What you need to do ->
**A.** Print the part of the passage on Bangladesh umpires starting with "Only Enamul Haque" and going on through "step by step.", copied word for word.
**B.** Proceed with the passage about Bangladesh umpires, picking up after its last sentence.

Document text ->
BEGIN

Only Enamul Haque Moni has been able to go to the emerging panel from Bangladesh. That is why he got the opportunity to conduct Tests eight years ago. According to the former left-arm spinner, Bangladesh umpires need to set goals step by step.
“If you want to go to the elite panel, you have to qualify for a place in the emerging panel first. The umpires of Bangladesh are not so far behind in umpiring skill. But other areas need to be improved,” said Moni, who is now working as an umpires’ manager after being retired from umpiring following the conduct of 69 international matches so far.
“They watch socializing very much because a lot depends on the image. We’re naturally not so outgoing. It’s a little introverted. After the match, we like to stay in the hotel or stay like ourselves. But it’s important to spend time with other officials. Umpiring is also a team work, you have to be a good team man here,” he added.
“But that’s not all that matters off the field. I said just a part of it. Overall, our umpires need to enrich themselves,” he further added.

END

Data shown ->
BEGIN

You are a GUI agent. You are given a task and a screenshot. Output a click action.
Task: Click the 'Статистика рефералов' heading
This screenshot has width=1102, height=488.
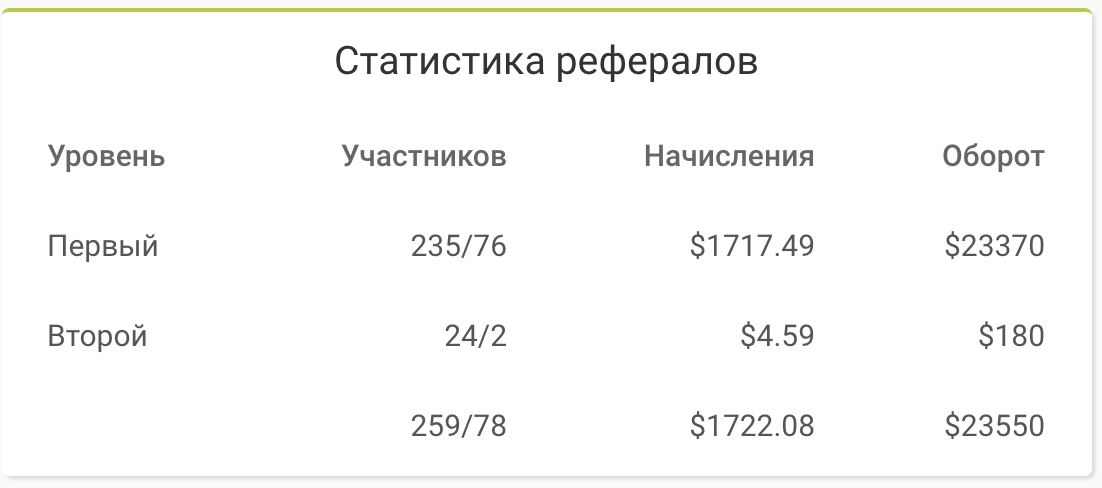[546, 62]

END

Expected responses ->
**A.**
Only Enamul Haque Moni has been able to go to the emerging panel from Bangladesh. That is why he got the opportunity to conduct Tests eight years ago. According to the former left-arm spinner, Bangladesh umpires need to set goals step by step.

**B.**
Bangladesh Cricket Board (BCB) chief executive officer (CEO) Nizamuddin Chowdhury agreed that Bangladesh could not go to the expected place in umpiring. He also said he showed some hopes as well as frustration and disappointment.
“We’re really lagging behind in this place, which is frustrating. Earlier, one or two people came close to have a place in the elite panel but didn’t. We’re talking to the ICC regularly. Not that our umpires are completely out of consideration. But yes, improvement is needed,” Nizamuddin said.
BCB CEO has also said that they have already taken some initiative for the improvement.
“We understand that we need to do more with umpiring. In addition to the regular work that is going on, we’re going to take some more initiatives. The development proposal we received from Ross Turner also includes umpiring,” he said.
“We’ll further upgrade the training. Much will be done beyond the regular educational program. We’ll work on improving the language or communication skills. Besides, these will be monitored regularly. Now everything is halted, so a lot is stuck. We’ll start as soon as the situation gets normal,” he added.
Umpires’ manager Enamul Haque also feels the need for more advanced training for their umpires.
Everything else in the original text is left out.